Using structural equation modeling, the researchers tested three competing possibilities: that self-esteem comes first (an antecedent model), that social support comes first (a consequence model), and that each influences the other (a reciprocal model). The results clearly favored the antecedent model. Adolescents with higher self-esteem went on to report increasing quality of social support, and to a lesser degree larger support networks, over time. The reverse pathway — social support leading to later self-esteem — was not supported.

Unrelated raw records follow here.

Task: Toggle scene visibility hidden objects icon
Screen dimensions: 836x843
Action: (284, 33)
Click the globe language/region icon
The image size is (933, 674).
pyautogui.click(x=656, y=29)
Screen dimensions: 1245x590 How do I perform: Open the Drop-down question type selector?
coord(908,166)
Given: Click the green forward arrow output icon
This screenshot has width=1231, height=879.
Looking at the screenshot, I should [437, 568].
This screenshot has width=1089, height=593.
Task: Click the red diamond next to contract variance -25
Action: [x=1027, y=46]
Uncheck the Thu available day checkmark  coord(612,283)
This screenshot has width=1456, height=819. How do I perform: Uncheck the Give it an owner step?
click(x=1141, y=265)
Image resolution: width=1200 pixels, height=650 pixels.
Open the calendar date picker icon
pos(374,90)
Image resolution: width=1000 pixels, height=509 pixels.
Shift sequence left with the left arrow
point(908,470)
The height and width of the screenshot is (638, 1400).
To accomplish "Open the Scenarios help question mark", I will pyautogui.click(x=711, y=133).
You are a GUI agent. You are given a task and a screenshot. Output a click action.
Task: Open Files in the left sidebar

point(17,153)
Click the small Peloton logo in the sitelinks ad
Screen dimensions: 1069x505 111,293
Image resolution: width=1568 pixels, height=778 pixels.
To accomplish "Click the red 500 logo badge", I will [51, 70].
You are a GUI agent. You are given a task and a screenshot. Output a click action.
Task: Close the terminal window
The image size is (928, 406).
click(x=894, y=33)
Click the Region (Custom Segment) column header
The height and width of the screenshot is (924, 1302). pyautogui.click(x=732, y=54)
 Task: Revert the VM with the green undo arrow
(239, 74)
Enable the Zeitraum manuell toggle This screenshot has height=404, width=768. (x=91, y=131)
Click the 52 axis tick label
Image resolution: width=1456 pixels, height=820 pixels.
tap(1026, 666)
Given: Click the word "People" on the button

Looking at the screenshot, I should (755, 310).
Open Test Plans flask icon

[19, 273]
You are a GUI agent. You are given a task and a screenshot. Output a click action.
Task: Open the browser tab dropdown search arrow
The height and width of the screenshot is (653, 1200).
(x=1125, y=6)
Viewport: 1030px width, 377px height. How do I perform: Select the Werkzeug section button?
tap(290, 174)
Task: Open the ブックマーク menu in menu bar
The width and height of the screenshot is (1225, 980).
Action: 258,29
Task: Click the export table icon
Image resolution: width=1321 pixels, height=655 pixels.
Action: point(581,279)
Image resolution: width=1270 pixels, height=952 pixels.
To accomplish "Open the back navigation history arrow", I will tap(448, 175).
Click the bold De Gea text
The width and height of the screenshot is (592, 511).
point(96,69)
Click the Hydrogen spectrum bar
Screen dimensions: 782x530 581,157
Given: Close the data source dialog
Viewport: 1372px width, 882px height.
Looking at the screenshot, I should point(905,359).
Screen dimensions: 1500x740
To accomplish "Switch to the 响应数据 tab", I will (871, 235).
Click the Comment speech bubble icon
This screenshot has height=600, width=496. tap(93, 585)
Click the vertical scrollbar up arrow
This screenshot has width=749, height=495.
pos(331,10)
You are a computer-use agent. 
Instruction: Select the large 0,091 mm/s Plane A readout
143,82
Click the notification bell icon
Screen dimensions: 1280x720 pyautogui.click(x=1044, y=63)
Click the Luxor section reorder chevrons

The findings challenge sociometer theory, which treats self-esteem as a mere gauge of social acceptance rather than a driver of behavior. Instead, they suggest that how teenagers feel about themselves shapes how they build and maintain supportive relationships across the high school years, with implications for helping adolescents develop higher quality support structures.
Key findings
- Self-esteem reliably predicted increasing levels of social support quality and social support network size across five yearly time points.
- The consequence model was not supported: neither social support quality nor network size significantly predicted later self-esteem.
- The self-esteem effect was most reliable for perceived quality of support, compared with perceptions of support network size.
- A model in which the self-esteem effect was consistent over time provided an adequate account of the data, indicating stability of the effect across the five waves.
- The results are inconsistent with sociometer theory, which holds that self-esteem merely reflects, rather than influences, social relations.
- The study drew on 961 adolescents (mean age 13.41 years at baseline) assessed annually over 4 years, analyzed with cross-lagged structural equation models.
How to cite
APA
Marshall, S. L., Parker, P. D., Ciarrochi, J., & Heaven, P. C. L. (2013). Is self-esteem a cause or consequence of social support? A 4-year longitudinal study. Child Development. https://doi.org/10.1111/cdev.12176
BibTeX
@article{marshall2013is,
title = {Is Self-Esteem a Cause or Consequence of Social Support? A 4-Year Longitudinal Study},
author = {Marshall, Sarah L. and Parker, Phillip D. and Ciarrochi, Joseph and Heaven, Patrick C. L.},
journal = {Child Development},
year = {2013},
doi = {10.1111/cdev.12176}
}
Related work
- All publications by Joseph Ciarrochi (searchable, with free PDFs)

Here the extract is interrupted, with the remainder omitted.